O FIM DA DISSIDÊNCIA I

Fica sempre a dúvida se o esbatimento é das condições analógicas de então ou da roupa de catálogo. A fotografia sinalizava o momento em que comecei a andar e até faz parecer que a luz desses tempos não era a destes. Nos retratos em que começamos a andar, assemelhamo-nos aos sonhos em que caímos de uma falésia: uma vertigem à procura de um galho.

Não estava no meu consciente que a Thatcher já era primeiro-ministra inglesa e muito provavelmente, antes de saber contar até dez, já Ronald Reagan era presidente dos EUA. Esse dueto dever ter acompanhado toda a minha infância até ter começado a andar de transportes públicos sozinho.

Foram tempos de ressaca dos trinta anos gloriosos. As actualizações nas tecnologias de informação e o alargamento da computação permitiram a expansão das operações financeiras (como os derivativos), deslocar as indústrias para países terceiros e concorrer para mão de obra mais barata, deteriorando os termos da troca das matérias-primas.

A descontinuação de empreendimentos económicos históricos: das minas à indústria pesada, as greves, o desemprego e o ataque ao estado social; não foram suficientes para travar o novo paradigma do capital.

Este neoliberalismo económico, muito bem ensaiado pelos Chicago Boys no Chile sob a cobertura da ditadura de Pinochet, consolidava-se ainda mais através de grandes blocos transnacionais, primeiro com a CEE, depois com o tratado de livre comércio Canadá/EUA.

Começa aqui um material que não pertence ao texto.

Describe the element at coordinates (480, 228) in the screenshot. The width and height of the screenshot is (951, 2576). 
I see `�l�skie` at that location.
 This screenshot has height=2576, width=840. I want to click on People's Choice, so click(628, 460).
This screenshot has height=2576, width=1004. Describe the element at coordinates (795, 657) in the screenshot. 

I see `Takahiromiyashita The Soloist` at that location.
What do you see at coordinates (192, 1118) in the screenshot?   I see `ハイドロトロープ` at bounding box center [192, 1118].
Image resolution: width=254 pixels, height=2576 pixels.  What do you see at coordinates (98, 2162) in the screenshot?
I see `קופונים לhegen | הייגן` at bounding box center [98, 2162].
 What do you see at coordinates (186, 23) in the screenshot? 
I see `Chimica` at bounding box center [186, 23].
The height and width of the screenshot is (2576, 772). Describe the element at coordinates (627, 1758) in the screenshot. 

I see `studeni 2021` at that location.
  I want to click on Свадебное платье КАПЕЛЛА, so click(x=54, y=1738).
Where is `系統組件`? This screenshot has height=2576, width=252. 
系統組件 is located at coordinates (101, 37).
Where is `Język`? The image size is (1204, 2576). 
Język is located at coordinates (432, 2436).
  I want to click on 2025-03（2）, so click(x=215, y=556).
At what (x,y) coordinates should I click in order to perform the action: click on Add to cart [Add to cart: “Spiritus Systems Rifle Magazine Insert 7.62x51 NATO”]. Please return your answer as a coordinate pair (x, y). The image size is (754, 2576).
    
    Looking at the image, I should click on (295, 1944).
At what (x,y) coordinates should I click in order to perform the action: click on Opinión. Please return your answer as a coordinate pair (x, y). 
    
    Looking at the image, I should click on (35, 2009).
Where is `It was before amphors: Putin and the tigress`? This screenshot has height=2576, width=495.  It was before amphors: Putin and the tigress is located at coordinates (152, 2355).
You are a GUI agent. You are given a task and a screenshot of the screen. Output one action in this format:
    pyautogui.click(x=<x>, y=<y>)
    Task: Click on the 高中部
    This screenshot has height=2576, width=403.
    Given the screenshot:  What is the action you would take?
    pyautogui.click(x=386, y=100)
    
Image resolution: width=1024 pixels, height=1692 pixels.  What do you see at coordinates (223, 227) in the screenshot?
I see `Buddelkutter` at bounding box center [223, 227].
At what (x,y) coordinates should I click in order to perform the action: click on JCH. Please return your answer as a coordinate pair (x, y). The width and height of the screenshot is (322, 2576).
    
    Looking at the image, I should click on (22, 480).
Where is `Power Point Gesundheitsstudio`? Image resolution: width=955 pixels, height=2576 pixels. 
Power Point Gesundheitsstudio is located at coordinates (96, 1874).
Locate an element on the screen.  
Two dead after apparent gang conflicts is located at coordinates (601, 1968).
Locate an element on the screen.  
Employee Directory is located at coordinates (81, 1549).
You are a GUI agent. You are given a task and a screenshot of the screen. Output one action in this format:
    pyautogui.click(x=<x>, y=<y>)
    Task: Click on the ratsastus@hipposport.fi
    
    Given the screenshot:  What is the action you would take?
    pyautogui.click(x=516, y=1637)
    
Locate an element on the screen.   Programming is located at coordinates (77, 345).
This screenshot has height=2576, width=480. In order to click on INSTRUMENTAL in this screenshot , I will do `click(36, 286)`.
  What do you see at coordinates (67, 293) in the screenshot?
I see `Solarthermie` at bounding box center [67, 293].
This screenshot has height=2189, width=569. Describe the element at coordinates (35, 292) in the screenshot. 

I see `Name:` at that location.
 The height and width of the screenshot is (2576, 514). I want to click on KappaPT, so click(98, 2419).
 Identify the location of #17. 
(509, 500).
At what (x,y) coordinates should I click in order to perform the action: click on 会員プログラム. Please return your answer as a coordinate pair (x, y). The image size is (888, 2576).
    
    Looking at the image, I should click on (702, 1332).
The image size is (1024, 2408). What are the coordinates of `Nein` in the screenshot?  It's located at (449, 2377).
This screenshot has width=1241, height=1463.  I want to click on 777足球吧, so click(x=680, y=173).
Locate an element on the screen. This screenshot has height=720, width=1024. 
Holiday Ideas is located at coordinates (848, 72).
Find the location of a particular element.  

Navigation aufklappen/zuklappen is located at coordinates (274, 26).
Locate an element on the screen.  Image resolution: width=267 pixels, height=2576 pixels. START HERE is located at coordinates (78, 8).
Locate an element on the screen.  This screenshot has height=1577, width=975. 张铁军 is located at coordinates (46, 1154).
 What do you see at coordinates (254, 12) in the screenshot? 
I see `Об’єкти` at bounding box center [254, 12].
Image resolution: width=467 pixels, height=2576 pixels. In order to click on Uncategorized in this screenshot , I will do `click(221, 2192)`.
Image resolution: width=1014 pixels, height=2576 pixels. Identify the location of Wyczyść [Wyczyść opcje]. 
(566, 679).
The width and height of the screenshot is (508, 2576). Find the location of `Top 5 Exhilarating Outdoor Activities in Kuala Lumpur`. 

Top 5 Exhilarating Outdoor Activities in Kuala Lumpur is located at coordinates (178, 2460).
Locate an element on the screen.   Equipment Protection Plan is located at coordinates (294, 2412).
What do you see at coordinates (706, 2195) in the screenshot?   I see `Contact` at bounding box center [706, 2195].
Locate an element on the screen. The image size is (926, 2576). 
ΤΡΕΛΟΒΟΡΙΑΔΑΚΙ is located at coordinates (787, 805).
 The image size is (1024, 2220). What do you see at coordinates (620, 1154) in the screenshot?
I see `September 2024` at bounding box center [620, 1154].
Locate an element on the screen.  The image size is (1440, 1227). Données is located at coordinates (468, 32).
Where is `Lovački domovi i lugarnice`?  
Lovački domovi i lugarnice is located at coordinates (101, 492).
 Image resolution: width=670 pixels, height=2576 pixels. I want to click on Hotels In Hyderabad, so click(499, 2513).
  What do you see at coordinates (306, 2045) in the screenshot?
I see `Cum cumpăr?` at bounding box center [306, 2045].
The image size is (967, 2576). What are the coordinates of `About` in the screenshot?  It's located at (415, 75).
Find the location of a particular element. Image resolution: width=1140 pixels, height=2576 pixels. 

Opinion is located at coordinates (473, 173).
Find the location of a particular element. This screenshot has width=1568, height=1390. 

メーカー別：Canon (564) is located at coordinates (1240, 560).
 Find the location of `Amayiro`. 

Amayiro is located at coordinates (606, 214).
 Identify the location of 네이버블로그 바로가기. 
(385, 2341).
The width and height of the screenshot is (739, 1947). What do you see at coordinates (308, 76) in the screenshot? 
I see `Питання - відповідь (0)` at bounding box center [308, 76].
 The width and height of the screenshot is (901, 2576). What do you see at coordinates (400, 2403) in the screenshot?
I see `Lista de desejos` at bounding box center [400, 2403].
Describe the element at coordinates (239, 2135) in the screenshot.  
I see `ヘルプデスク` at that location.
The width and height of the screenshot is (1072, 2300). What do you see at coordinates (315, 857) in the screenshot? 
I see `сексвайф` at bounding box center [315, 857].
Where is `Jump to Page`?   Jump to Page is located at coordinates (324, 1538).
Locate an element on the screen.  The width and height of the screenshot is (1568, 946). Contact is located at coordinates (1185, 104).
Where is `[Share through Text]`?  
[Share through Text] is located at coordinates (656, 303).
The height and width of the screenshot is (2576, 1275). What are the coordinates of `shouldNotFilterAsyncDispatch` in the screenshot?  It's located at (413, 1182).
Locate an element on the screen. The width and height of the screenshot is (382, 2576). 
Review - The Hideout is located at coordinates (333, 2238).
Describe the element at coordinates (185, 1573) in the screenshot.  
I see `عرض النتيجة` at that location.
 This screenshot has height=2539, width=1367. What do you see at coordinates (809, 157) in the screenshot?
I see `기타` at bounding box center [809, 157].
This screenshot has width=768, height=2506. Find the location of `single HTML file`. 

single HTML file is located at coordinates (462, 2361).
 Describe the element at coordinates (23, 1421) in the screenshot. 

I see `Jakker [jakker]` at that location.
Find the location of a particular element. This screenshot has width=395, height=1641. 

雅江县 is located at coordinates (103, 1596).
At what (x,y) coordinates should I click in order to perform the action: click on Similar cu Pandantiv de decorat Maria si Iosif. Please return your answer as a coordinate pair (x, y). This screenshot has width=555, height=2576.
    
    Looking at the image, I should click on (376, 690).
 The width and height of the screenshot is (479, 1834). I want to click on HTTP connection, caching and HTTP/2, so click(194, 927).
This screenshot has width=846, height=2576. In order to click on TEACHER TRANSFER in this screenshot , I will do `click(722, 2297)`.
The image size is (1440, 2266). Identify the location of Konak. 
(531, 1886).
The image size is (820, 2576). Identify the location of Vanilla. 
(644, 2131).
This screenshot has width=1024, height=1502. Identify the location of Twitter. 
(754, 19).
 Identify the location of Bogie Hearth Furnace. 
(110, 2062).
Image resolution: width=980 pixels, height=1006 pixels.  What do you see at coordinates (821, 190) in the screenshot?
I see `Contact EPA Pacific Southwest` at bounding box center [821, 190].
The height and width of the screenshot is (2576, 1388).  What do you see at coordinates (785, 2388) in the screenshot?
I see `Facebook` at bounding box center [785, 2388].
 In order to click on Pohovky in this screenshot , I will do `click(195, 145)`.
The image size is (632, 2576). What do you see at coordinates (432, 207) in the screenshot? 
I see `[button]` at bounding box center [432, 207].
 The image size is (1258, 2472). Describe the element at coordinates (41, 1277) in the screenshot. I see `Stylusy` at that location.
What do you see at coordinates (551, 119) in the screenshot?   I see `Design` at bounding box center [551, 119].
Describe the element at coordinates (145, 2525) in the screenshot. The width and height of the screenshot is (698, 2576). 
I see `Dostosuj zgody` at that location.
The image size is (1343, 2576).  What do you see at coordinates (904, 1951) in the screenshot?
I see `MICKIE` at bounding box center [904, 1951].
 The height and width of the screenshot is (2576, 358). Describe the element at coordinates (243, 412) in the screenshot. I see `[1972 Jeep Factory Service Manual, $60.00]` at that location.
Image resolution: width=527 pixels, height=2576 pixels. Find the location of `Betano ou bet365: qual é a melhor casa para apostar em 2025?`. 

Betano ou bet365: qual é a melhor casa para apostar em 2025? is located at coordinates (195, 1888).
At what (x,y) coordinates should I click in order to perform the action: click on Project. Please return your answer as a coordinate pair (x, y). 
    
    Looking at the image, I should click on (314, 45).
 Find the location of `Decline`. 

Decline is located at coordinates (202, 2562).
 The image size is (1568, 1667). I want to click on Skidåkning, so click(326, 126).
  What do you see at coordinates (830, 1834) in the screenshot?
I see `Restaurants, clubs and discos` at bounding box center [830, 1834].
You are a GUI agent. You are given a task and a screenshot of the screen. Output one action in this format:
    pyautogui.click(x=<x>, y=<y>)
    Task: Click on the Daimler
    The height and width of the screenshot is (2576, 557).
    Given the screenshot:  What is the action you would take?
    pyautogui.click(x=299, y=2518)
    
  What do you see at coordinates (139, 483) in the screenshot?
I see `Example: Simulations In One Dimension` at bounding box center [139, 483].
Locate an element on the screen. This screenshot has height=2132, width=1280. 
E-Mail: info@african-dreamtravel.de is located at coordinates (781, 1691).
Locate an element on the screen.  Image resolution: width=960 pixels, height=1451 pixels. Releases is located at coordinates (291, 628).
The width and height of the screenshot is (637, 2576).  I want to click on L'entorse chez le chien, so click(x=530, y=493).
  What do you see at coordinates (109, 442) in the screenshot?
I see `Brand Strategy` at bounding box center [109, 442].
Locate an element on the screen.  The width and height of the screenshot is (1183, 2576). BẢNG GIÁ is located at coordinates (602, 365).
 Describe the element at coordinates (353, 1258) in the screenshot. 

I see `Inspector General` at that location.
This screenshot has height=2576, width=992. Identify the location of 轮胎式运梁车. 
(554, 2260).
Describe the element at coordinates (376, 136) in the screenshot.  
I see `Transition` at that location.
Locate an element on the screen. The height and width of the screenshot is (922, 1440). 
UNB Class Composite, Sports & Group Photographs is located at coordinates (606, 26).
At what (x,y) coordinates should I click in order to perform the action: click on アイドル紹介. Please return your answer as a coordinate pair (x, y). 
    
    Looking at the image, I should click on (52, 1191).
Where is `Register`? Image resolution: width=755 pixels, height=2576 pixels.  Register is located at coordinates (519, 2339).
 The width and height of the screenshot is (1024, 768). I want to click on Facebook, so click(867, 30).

A embriaguez total deu-se com a queda dos países do bloco comunista, o “império do mal” de Reagan. Jeffrey Sachs instalou-se nesses países. Depois de ter aplicado a sua terapia de choque na Bolívia, Argentina e Brasil; chegara a vez de – como consultor – fazer a transição de uma economia de estado para o mercado livre. Ainda guardo na memória as suas perversas descrições, de andar dias pelas ruas das cidades polacas, depois das medidas de austeridade, enquanto a inflação disparava e os bens primários eram inexistentes, à espera que o espírito empreendedor da população surgisse, e que os levasse a ir para a rua vender ovos.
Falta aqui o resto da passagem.